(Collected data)

· · · ·

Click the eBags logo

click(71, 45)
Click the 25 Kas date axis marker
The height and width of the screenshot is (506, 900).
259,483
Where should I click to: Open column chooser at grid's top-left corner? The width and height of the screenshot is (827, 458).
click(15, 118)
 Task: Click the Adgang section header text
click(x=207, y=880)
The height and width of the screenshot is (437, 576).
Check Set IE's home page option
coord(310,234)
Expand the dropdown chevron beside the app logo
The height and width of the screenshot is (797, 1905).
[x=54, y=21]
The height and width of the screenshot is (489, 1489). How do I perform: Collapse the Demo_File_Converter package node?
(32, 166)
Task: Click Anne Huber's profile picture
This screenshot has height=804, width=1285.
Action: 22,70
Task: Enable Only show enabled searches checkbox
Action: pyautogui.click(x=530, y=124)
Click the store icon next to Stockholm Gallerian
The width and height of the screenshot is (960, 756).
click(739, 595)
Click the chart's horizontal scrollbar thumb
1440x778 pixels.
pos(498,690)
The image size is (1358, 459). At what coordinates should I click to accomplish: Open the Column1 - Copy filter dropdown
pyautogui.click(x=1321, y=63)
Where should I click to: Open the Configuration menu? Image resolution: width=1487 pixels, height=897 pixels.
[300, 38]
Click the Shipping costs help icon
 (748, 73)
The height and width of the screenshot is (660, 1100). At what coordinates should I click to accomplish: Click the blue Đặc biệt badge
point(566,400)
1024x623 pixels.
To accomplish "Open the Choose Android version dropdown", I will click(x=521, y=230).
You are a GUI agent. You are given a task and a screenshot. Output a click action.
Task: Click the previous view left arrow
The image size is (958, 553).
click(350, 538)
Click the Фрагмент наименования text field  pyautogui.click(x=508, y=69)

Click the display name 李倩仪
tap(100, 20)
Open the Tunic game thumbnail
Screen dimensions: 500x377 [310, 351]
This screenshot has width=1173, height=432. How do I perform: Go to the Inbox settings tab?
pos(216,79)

· · · ·

| DESCRIPTION OF THE TASK |
All records should be written out again exactly as given.

| SOLVED EXERCISE |
Click the eBags logo

click(71, 45)
Click the 25 Kas date axis marker
The height and width of the screenshot is (506, 900).
259,483
Where should I click to: Open column chooser at grid's top-left corner? The width and height of the screenshot is (827, 458).
click(15, 118)
 Task: Click the Adgang section header text
click(x=207, y=880)
The height and width of the screenshot is (437, 576).
Check Set IE's home page option
coord(310,234)
Expand the dropdown chevron beside the app logo
The height and width of the screenshot is (797, 1905).
[x=54, y=21]
The height and width of the screenshot is (489, 1489). How do I perform: Collapse the Demo_File_Converter package node?
(32, 166)
Task: Click Anne Huber's profile picture
This screenshot has height=804, width=1285.
Action: 22,70
Task: Enable Only show enabled searches checkbox
Action: pyautogui.click(x=530, y=124)
Click the store icon next to Stockholm Gallerian
The width and height of the screenshot is (960, 756).
click(739, 595)
Click the chart's horizontal scrollbar thumb
1440x778 pixels.
pos(498,690)
The image size is (1358, 459). At what coordinates should I click to accomplish: Open the Column1 - Copy filter dropdown
pyautogui.click(x=1321, y=63)
Where should I click to: Open the Configuration menu? Image resolution: width=1487 pixels, height=897 pixels.
[300, 38]
Click the Shipping costs help icon
 (748, 73)
The height and width of the screenshot is (660, 1100). At what coordinates should I click to accomplish: Click the blue Đặc biệt badge
point(566,400)
1024x623 pixels.
To accomplish "Open the Choose Android version dropdown", I will click(x=521, y=230).
You are a GUI agent. You are given a task and a screenshot. Output a click action.
Task: Click the previous view left arrow
The image size is (958, 553).
click(350, 538)
Click the Фрагмент наименования text field  pyautogui.click(x=508, y=69)

Click the display name 李倩仪
tap(100, 20)
Open the Tunic game thumbnail
Screen dimensions: 500x377 [310, 351]
This screenshot has width=1173, height=432. How do I perform: Go to the Inbox settings tab?
pos(216,79)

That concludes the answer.